A performance recommendation that has been getting a lot of attention recently is inlining CSS required to render "above the fold" content. Whilst the principle behind this technique is valuable, my experience of implementing it has led me to the conclusion that the focus on "above the fold" is fundamentally at odds with how I build device agnostic websites.
What is "above the fold"?
The term originates from newspapers and refers to the top half of the front page. When papers are folded in half for display the content above the fold would be all a potential customer would see.
When applied to the web it is used to denote the content at the top of a page that would be visible in the browser's viewport.
Whilst in any given single instance of a browser the above the fold content is easy to define it's hard to know what will be above the fold in general.
With fluid layouts the height of content will typically vary with the width: as the width reduces, the height will increase as the content reflows. This means that we can't just say that fold occurs at a given number of pixels from the top of the screen, we have to define both width and height.
How variable are viewports?
Most analytics packages will collect data on screen size so we can look at this and see what this data tells us about the distribution of different sizes. Looking at my own analytics I can see that in 8,392 visits over a three month period there were 177 discrete screen sizes (width x height) and only 1% had a unique screen size (one visit with that screen size) which suggests that it might be possible to make some generalisations. The visualisation of this data shows the variety of distinct screen sizes.
However, screen size isn't actually the measurement we're after, what we are interested in is the browser viewport - the area of our web page that is visible on screen. In addition to the standard screen size data I also collect information on the viewport size. From this I can see that in the same 8,392 visits there were 4,344 discrete viewports (width x height) and 42% had a unique viewport (only one visit with that viewport). When visualised on the same scale as the screen size data it shows that, rather than a series of distinct values, the range of viewports more closely approximates a continuum.

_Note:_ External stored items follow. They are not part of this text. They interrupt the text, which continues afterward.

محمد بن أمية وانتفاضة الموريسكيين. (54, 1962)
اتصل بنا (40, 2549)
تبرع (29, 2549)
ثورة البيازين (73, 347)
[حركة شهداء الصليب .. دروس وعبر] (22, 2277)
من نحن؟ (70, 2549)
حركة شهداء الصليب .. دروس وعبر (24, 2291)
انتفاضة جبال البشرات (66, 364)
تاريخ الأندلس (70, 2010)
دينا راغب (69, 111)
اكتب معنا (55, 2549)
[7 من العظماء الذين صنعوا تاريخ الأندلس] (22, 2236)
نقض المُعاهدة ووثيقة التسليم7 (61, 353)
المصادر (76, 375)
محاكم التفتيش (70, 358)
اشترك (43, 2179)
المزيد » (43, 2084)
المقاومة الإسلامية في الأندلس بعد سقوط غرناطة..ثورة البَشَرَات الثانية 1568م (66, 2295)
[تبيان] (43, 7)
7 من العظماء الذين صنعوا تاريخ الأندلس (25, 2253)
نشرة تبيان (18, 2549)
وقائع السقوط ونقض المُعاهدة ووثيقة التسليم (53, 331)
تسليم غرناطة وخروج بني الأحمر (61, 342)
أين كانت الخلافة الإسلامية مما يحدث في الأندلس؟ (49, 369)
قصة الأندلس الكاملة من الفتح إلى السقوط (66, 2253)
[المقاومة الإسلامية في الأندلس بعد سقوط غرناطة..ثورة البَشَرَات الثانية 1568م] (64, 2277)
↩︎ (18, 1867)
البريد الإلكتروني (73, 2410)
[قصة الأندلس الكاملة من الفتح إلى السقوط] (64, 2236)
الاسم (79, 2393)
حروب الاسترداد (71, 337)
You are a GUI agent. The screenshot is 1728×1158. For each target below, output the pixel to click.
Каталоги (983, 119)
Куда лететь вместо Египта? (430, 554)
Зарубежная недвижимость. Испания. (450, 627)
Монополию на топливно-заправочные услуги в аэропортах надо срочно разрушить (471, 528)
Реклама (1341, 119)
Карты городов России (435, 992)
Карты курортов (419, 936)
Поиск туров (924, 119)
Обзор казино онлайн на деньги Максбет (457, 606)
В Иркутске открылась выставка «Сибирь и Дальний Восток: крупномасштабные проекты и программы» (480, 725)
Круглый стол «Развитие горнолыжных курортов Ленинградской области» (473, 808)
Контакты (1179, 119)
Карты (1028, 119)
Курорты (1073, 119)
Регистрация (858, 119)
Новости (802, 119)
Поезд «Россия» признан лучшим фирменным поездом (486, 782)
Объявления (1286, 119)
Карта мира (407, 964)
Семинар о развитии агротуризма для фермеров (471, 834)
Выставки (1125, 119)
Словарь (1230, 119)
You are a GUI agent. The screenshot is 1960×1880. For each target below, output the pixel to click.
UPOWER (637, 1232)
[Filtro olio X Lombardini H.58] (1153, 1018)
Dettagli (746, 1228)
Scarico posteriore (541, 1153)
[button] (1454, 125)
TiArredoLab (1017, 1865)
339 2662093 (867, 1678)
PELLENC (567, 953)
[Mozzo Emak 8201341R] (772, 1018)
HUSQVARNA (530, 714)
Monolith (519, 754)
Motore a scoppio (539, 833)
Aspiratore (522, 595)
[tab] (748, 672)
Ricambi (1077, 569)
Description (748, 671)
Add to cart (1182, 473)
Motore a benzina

When we look at screen size it appears that generalisations might be possible but when we look at the variety in viewport data - which is ultimately what we're interested in - it is clear that anything but the broadest, and therefore least useful, generalisation isn't going to effectively cover our needs.
Where is "above the fold"?
As well as borrowing a convenient fixed area from print, the term "above the fold" also refers to a clearly defined location: the top of the page. Translating this to the web it is similarly interpreted as the top of the page. However, a web page isn't like a stack of folded newspapers where you know that's exactly how people will first interact with the content - on the web it is possible that people will start their interaction in a location other than the top of our page. For example, if I link to the conclusion of this article then the "above the fold" content now includes the footer.
Additionally, even with simple responsive layouts - such as the one used on this site - we move items around in the layout, a pattern that will only increase as new layout technologies become available. Again taking this page as an example, there is some additional content that appears below the main section for narrow viewports but for wide viewports it moves to a side bar. Even when taking a typical aspect ratio that is wider than it is high, if the viewport is wide enough to use the sidebar layout then the previous "footer" content now has a good chance of being "above the fold".
Even on a basic content site with a simple responsive layout we have now reached a situation where we are effectively having to prioritise the whole page!
A different approach
We've now reached the conclusion that, by taking a visually led approach, we have to prioritise the whole page which is clearly not viable - we need a different approach.
Once we stop thinking about delivering a visually complete rendering of a section of the page we can look at the problem from a fresh perspective.
What is inlining CSS "above the fold" trying to accomplish, what is the fundamental practical problem we are trying to solve?
When the page initially loads we want the user to see styled content. In order to reduce the page weight, and to leverage browser caching, we don't deliver the full set of styles with the initial page load, we deliver an initial subset and bring in the remainder at a later time.
Bringing in items that affect layout at a later time is also something we have seen before with placeholders for lazy loaded content. In order to minimise visually jarring layout reflows we need to establish layout as early as possible.
What we need is to deliver the minimum CSS required to make the page layout viable. It's impossible to provide one size fits all guidelines as different sites will have different needs. However, this baseline CSS is likely to include the core typography, colours and layout.
I appreciate this isn't easy - it's not something you are likely to be able to do with a Grunt plugin, you are going to have to have an in-depth understanding of your visual design and your CSS and how the two are interrelated. You will need to know what is the absolute minimal core of your visual design and how that is described by CSS. From this you can deliver the CSS that describes this core and the enhanced CSS that completes the visual design.
Whilst above the fold may be a well defined term, in this context it's not useful. The fundamental technique of inlining CSS into the page has a lot of value for performance but, as we move towards a device agnostic web, the idea of optimising for a notional "fold" is a retrograde step.
By taking a broader, progressively enhanced, approach we arrive at a solution that is more fault tolerant, backwards compatible and future friendly.